Absent from last month's Geneva auto show, and largely absent from recent discussions of electric car progress, have been Swiss NanoFlowcell and its flow-battery technology.
Last week the company revealed that it has covered 218,000 test miles (350,000 kilometers) in its Quantino 48Volt test car, 125,000 on the road and 93,000 in a test lab.
The company first showed its Quant cars at the 2014 and 2015 Geneva shows, first the gull-wing Quant E limousine, then the smaller, sporty Quantino the next year.
The cars use flow batteries—with unspecified active chemical ingredients—that Quant says are safer and have better "environmental compatibility" than fuel cells or conventional lithium batteries.
Flow batteries work similarly to fuel cells, with tanks of external electrolytes that are pumped over stationary electrodes. Unlike a fuel-cell, the process is reversible and can use a variety of active chemicals in their electrolytes, such as sodium, sulfur, or air. Since the solid electrodes don't change form chemically with charges and discharges, the electrodes can be cheaper, and the batteries last longer. Like a fuel-cell, range is dependent more on the size of the fluid tanks than on the size of the physical device, which fits under the hood.
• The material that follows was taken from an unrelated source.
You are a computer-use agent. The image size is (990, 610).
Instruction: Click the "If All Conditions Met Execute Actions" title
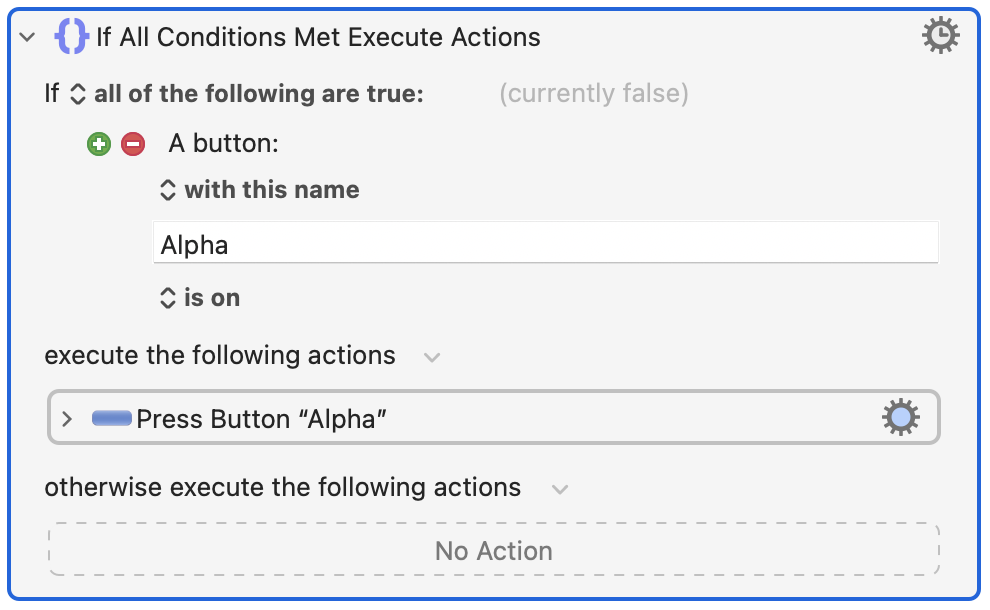click(318, 38)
Flow batteries have a fraction of the moving parts of an internal combustion engine, but unlike today's electric cars, they do depend on at least two pumps for the fluids as well as plumbing.
Whether one works better or worse in a car than a conventional battery or fuel cell depends entirely on the electrolyte chemicals used—those chemicals that Quant won't specify. The company says it has developed a pilot manufacturing plant for the solutions.
Popular types of flow batteries include lithium-sulfur, sulfur-hydroxide, hydrogen-bromine, iron-chromium, zinc-bromine, and vanadium. Quant says its electrolytes are plentiful, affordable, and environmentally neutral, but among the chemical possibilities, it's anyone's guess.
Flow batteries have not been widely suggested for cars, because, although the tanks can store quite a bit of energy, the cells themselves put out relatively little power, so it takes a lot of them to develop sufficient output to power a car. Flow batteries have been more successfully used in large, stationary applications.
Quant says the Quantino test car uses a 48-volt electrical system, and that with software improvements over the course of testing, it has achieved energy usage of 6.2 to 7.8 miles per kilowatt hour or more than 200 to 250 miles per gallon equivalent. It also says its nanoFlowcell costs about $672 to build, rather than thousands for a battery—though again it won't specify if that's for a single cell or the whole stack, or the range for the Quantino.
The company said that the Quantino has covered those miles with no failures of the electrolyte pumps, the cells themselves, or any other part of the drivetrain.
It says it will provide further updates on its technology later this year.